1. Field of the Invention
The present invention relates to an apparatus and method for recovering data recorded on a storage medium or received by a communications system, and more particularly to an apparatus and method that divides a data channel into a plurality of data paths, wherein data from one of the data paths is selected based on a favorable error correcting code (ECC) syndrome, for example.
2. Description of the Related Art
Two aspects of data storage devices, such as magnetic and optical disk drives and tape drives, are under constant pressure for enhancement. One is the continuing effort to increase storage density and the other is the continuing effort to increase throughput by using higher speed components and improved techniques.
Storage density is improved by increasing the bit densities and by narrower, more closely spaced data tracks. These changes result in a reduction of the size of each bit which requires that the reading and writing capabilities be upgraded to higher levels of performance to maintain the same standard of reliability previously attained.
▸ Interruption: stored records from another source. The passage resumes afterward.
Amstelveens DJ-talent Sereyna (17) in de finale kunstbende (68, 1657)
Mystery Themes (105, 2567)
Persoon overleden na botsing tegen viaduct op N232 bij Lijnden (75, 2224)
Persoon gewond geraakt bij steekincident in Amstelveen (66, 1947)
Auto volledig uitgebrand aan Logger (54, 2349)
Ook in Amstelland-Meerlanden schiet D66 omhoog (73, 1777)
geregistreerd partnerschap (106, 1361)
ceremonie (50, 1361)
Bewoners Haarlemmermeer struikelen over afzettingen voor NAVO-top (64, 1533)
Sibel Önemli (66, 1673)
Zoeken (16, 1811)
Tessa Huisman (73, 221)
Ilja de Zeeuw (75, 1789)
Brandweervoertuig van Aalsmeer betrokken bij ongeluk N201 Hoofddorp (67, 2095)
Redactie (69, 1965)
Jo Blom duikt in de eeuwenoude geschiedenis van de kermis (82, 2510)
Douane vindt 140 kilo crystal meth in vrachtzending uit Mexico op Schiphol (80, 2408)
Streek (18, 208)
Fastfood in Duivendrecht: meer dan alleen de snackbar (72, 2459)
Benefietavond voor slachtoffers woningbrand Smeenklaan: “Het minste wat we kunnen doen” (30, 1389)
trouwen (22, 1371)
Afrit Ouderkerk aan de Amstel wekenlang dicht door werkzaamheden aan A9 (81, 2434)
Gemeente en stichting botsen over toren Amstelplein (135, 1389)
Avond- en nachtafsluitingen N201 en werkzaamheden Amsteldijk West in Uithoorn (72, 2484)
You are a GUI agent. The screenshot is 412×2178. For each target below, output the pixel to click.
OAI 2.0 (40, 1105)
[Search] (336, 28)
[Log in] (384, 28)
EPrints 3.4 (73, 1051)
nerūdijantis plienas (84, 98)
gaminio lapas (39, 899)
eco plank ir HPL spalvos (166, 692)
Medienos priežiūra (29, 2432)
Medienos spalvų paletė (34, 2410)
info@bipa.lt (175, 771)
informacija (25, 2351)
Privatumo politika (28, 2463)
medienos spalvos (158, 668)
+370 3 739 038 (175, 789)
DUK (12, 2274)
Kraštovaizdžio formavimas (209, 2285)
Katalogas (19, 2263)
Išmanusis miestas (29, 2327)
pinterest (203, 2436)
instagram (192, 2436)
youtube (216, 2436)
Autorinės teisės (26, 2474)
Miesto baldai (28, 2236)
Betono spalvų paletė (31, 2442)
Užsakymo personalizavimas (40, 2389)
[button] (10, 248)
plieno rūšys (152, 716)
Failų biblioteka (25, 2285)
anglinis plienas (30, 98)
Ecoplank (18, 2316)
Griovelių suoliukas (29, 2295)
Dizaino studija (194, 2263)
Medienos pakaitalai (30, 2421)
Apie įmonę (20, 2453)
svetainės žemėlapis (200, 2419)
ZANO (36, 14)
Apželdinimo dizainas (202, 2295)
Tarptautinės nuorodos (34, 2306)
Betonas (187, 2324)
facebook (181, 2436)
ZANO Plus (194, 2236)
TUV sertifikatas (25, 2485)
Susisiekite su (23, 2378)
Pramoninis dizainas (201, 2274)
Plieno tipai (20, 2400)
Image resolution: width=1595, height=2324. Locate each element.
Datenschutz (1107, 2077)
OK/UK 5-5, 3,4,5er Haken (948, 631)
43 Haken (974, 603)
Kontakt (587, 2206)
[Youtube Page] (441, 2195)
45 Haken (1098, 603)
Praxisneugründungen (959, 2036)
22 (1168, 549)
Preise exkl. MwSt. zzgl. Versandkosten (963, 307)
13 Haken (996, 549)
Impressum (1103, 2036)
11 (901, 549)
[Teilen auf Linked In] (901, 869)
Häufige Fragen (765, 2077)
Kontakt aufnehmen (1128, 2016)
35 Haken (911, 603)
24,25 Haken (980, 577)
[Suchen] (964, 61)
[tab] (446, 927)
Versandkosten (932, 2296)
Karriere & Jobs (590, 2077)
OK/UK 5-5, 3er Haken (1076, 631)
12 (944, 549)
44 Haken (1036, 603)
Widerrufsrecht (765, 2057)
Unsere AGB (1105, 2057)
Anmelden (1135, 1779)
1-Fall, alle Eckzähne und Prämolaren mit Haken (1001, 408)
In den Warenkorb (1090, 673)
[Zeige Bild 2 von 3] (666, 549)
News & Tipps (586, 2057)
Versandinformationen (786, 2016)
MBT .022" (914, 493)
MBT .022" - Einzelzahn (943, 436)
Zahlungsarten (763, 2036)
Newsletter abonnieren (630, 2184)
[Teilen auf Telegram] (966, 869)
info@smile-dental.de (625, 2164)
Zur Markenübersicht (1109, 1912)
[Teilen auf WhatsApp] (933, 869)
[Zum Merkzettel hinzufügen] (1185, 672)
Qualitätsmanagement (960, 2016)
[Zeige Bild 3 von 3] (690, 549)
Among the characteristics that are designed to optimize drive performance during the read mode is delta-V, which is the voltage change per unit time threshold that is used to discriminate between data and noise signals on the channel. It has been common practice to set the delta-V value for optimum performance. However, the delta-V value that provides the best performance varies from transducer to transducer and, in a disk drive, also with the radial position of the transducer location which is a function of the speed of the head relative to the disk surface. To solve this problem, U.S. Pat. No. 4,821,125 discloses disk drive channel circuitry which uses variable values for delta-V that can be set on a head to head and track to track basis. Such channel circuitry uses only a single delta-V value at a time, however, and thus requires data to be re-read for each delta-V value when errors are encountered. This disadvantageously decreases throughput because the disk must be rotated into the transducer location so that data can be re-read from the disk.
Another characteristic that is designed to optimize drive performance during the read mode is the timing window in which a bit is read from a medium. It has been common practice to center the window for optimum performance using variable frequency oscillator (VFO) window centering circuitry. However, the position of the timing window that provides the best performance can vary due to bit shift, which is caused by, for example, different transducer/disk combinations and tolerances in the VFO window centering circuitry. To solve this problem, disk drive channel circuitry is known that uses a variable position timing window that can be shifted either early or late. U.S. Pat. No. 4,958,243 and "WINDOW-SHIFTING MECHANISM IN DATA SEPARATOR", IBM Technical Disclosure Bulletin, Vol. 30, No. 6, November 1987 disclose typical channel circuitry of this type. Such channel circuitry shifts the timing window for a whole data string, however, and thus requires data to be re-read for each desired shift of the timing window. This disadvantageously decreases throughput because the disk must be rotated into the transducer location so that data can be re-read from the disk.
Decreases in throughput are especially disruptive in multimedia applications where uninterrupted read data flow is of great significance. Decreased throughput in multimedia applications manifests itself in jerky visual motion or stopped scan updates in mid-screen while data is re-read.
U.S. Pat. No. 3,537,084 discloses a data storage timing system that compensates for bit shift driven by intersymbol interference, i.e., the first and last changes in a plurality of successive changes in the direction of magnetization will upon reading respectively result in an early-occurring and late-occurring data bit frame. The disclosed system uses one unique path for detection delay, one detection for framing data without any delay and another detection for framing the data with a delay equal to the anticipated intersymbol interference driven bit shift. Framing is strobed by a clock that is delayed a fraction of the anticipated intersymbol interference driven bit shift. The framing path is selected based on an inflexible set consecutive bit criteria, i.e., whether the bit that was read last corresponds to a change in the direction of magnetization or no change in the direction of magnetization. This system only compensates for intersymbol interference driven bit shift using the unique set consecutive bit criteria rules.
For a communications system, data that is incorrectly received and demodulated, can be re-transmitted by the communications system. However, this disadvantageously decreases the throughput of the communications system while the data is re-transmitted. This phenomenon is disruptive for modems, closed circuit cable systems and the like. This phenomenon is especially disruptive in multimedia applications where throughput is of great importance and manifests itself in jerky visual motion or stopped scan updates in mid-screen while data is re-transmitted.